Task requirements: Print the entries below in their entirety, exactly as they are written.

····················

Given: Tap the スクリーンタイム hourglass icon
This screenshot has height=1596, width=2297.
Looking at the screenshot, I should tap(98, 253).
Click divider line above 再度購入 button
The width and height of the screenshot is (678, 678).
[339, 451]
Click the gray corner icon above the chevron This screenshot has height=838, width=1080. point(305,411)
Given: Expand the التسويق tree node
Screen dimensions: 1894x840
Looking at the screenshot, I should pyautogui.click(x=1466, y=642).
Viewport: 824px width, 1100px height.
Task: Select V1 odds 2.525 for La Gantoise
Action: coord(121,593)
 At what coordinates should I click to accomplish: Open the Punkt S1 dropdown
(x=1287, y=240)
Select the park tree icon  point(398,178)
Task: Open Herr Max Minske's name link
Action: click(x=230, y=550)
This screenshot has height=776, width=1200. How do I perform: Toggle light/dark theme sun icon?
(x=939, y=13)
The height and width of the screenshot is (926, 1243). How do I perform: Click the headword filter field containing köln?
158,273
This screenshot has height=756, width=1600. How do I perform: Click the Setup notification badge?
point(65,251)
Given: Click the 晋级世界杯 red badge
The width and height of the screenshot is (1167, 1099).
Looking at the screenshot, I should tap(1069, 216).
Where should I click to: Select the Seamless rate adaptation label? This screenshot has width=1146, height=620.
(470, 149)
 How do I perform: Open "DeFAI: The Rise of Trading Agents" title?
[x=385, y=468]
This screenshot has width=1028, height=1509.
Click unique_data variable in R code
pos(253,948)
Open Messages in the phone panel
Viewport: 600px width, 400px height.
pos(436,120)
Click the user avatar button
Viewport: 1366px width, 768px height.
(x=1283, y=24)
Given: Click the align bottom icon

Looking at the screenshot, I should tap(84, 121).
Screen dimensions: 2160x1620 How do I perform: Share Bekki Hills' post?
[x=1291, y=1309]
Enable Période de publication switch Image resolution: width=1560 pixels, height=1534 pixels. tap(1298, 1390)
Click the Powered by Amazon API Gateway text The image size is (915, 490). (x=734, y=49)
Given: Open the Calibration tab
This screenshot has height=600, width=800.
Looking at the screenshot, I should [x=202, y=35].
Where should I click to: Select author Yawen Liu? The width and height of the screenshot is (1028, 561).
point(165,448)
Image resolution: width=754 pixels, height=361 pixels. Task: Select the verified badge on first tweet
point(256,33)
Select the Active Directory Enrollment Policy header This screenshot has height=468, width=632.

····················

Written reply:
Given: Tap the スクリーンタイム hourglass icon
This screenshot has height=1596, width=2297.
Looking at the screenshot, I should tap(98, 253).
Click divider line above 再度購入 button
The width and height of the screenshot is (678, 678).
[339, 451]
Click the gray corner icon above the chevron This screenshot has height=838, width=1080. point(305,411)
Given: Expand the التسويق tree node
Screen dimensions: 1894x840
Looking at the screenshot, I should pyautogui.click(x=1466, y=642).
Viewport: 824px width, 1100px height.
Task: Select V1 odds 2.525 for La Gantoise
Action: coord(121,593)
 At what coordinates should I click to accomplish: Open the Punkt S1 dropdown
(x=1287, y=240)
Select the park tree icon  point(398,178)
Task: Open Herr Max Minske's name link
Action: click(x=230, y=550)
This screenshot has height=776, width=1200. How do I perform: Toggle light/dark theme sun icon?
(x=939, y=13)
The height and width of the screenshot is (926, 1243). How do I perform: Click the headword filter field containing köln?
158,273
This screenshot has height=756, width=1600. How do I perform: Click the Setup notification badge?
point(65,251)
Given: Click the 晋级世界杯 red badge
The width and height of the screenshot is (1167, 1099).
Looking at the screenshot, I should tap(1069, 216).
Where should I click to: Select the Seamless rate adaptation label? This screenshot has width=1146, height=620.
(470, 149)
 How do I perform: Open "DeFAI: The Rise of Trading Agents" title?
[x=385, y=468]
This screenshot has width=1028, height=1509.
Click unique_data variable in R code
pos(253,948)
Open Messages in the phone panel
Viewport: 600px width, 400px height.
pos(436,120)
Click the user avatar button
Viewport: 1366px width, 768px height.
(x=1283, y=24)
Given: Click the align bottom icon

Looking at the screenshot, I should tap(84, 121).
Screen dimensions: 2160x1620 How do I perform: Share Bekki Hills' post?
[x=1291, y=1309]
Enable Période de publication switch Image resolution: width=1560 pixels, height=1534 pixels. tap(1298, 1390)
Click the Powered by Amazon API Gateway text The image size is (915, 490). (x=734, y=49)
Given: Open the Calibration tab
This screenshot has height=600, width=800.
Looking at the screenshot, I should [x=202, y=35].
Where should I click to: Select author Yawen Liu? The width and height of the screenshot is (1028, 561).
point(165,448)
Image resolution: width=754 pixels, height=361 pixels. Task: Select the verified badge on first tweet
point(256,33)
Select the Active Directory Enrollment Policy header This screenshot has height=468, width=632.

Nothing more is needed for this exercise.